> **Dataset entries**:
--- START ---

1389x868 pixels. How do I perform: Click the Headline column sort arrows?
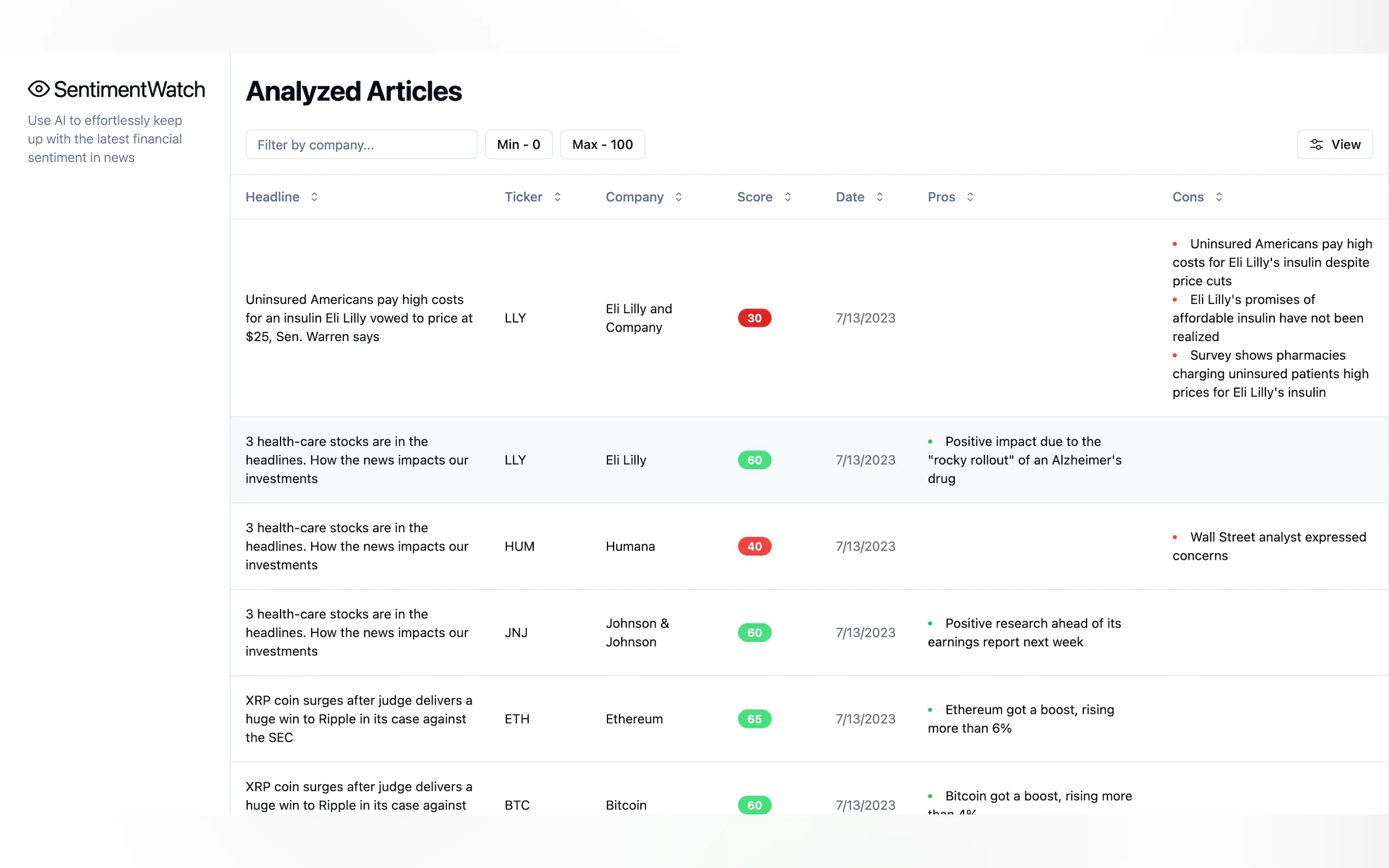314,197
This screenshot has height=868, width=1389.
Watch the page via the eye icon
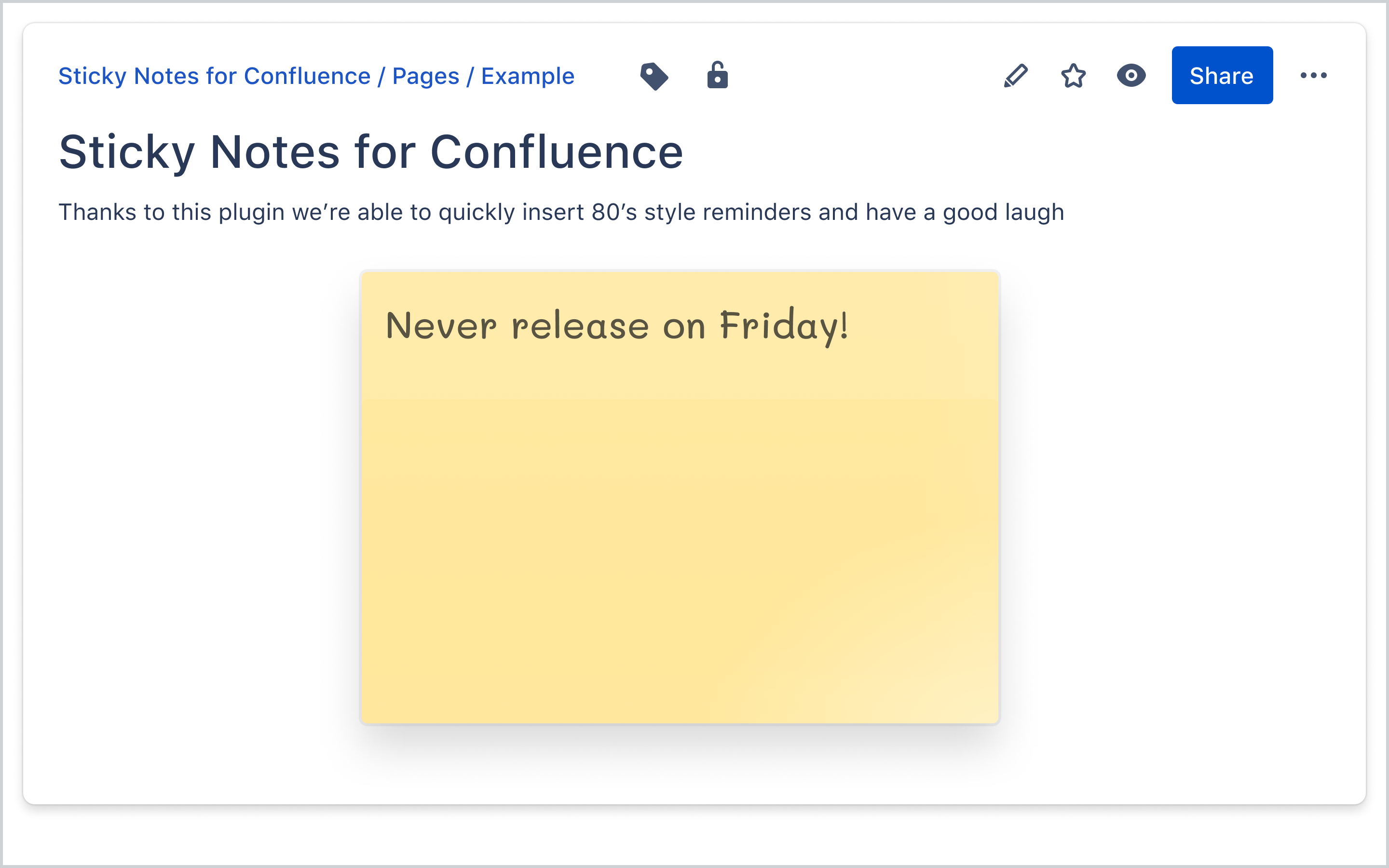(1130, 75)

--- END ---

> **TASK DESCRIPTION**: I'd like every record transcribed exactly, with no pictures carried over.

> **OUTPUT OF THE EXERCISE**:
1389x868 pixels. How do I perform: Click the Headline column sort arrows?
314,197
This screenshot has height=868, width=1389.
Watch the page via the eye icon
(1130, 75)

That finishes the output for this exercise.